Expanding on what @PaulBellow said, there’s only so much you can do in terms of keeping the model “on rails.”
If you absolutely need to keep it in check the most reliable way is to insert moderation layers between the user and the model both coming in and going out.
Essentially, you’d evaluate the prompt coming in to ensure it’s likely to only elicit a philosophy-related response. If not, intercept the prompt (don’t even send it to the AI) and return some sort of default message advising the user to keep the conversation on topic.
Then, as a failsafe against some sort of “jailbreak” you’d check the response on output to ensure it’s appropriate and on topic, if it is not yours respond with the same advice to keep it on topic and possibly a warning, then you simply wouldn’t include the original generated response in the future context.

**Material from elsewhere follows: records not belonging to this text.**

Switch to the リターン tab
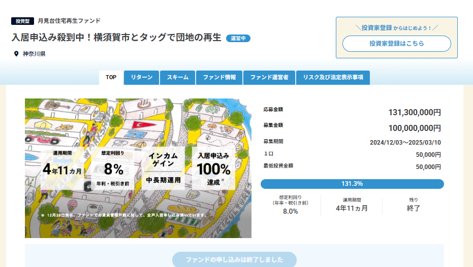The height and width of the screenshot is (267, 473). [141, 78]
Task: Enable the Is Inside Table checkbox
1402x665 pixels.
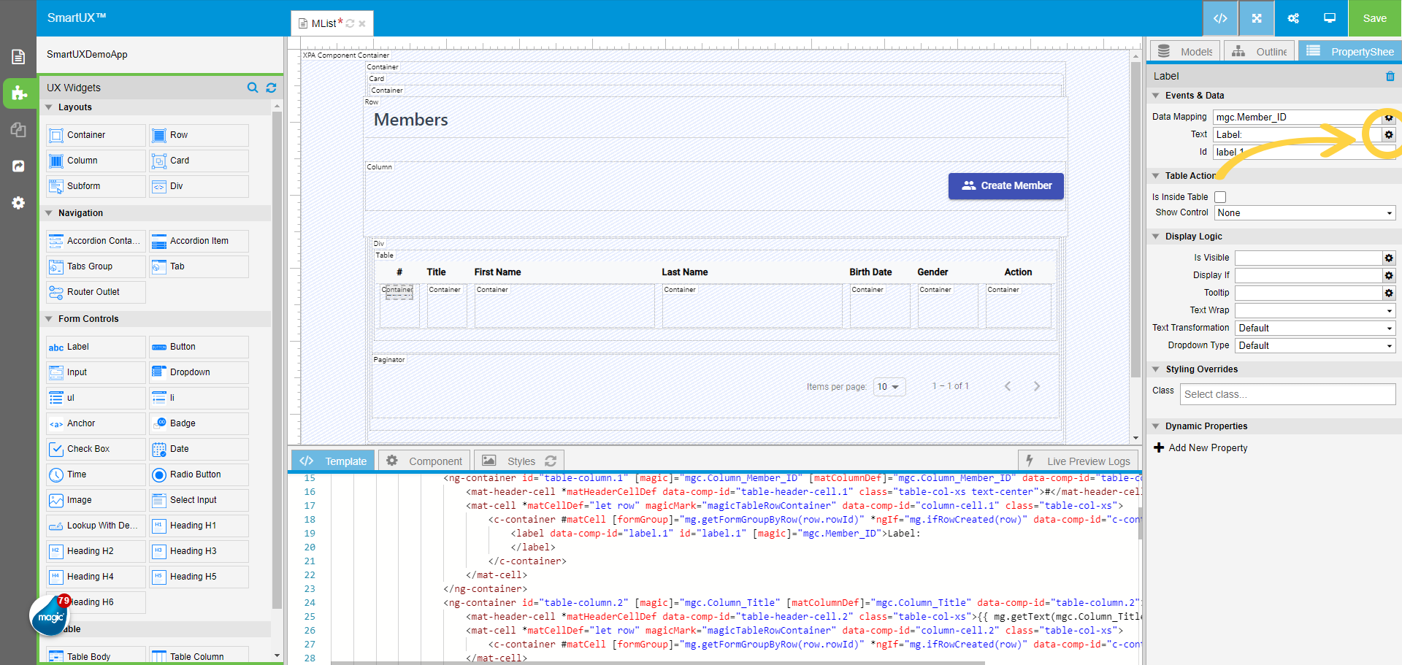Action: [1220, 196]
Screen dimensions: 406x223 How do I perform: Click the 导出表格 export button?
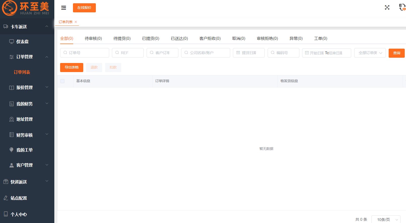click(x=72, y=68)
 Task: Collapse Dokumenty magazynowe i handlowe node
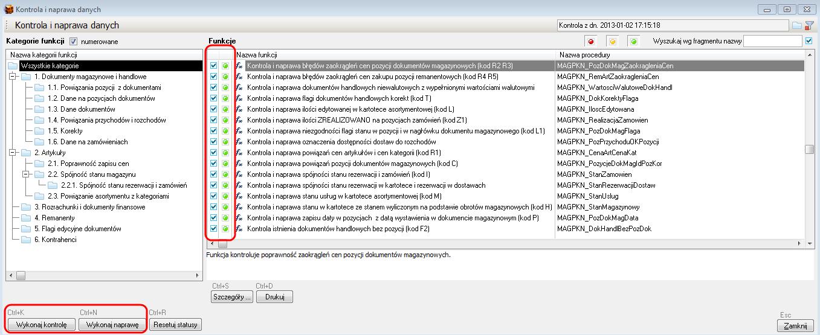pyautogui.click(x=11, y=77)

In addition to the system message you could also add a preface to every user prompt for the model to only respond in a philosophical context and maybe also add the same instruction at the end of the user prompt, sandwiching it with the caveat that it must only discuss philosophy.
With a good system message, bi-directional filtering, and sandwiching the user prompt, you should be able to keep the model locked in its lane.
Thanks for the help! I’ve tried a lot of questions so far and the chatgpt answer it all.
I’m using the gpt-3.5-turbo with only the required parameters for the completions API such as model, role and content.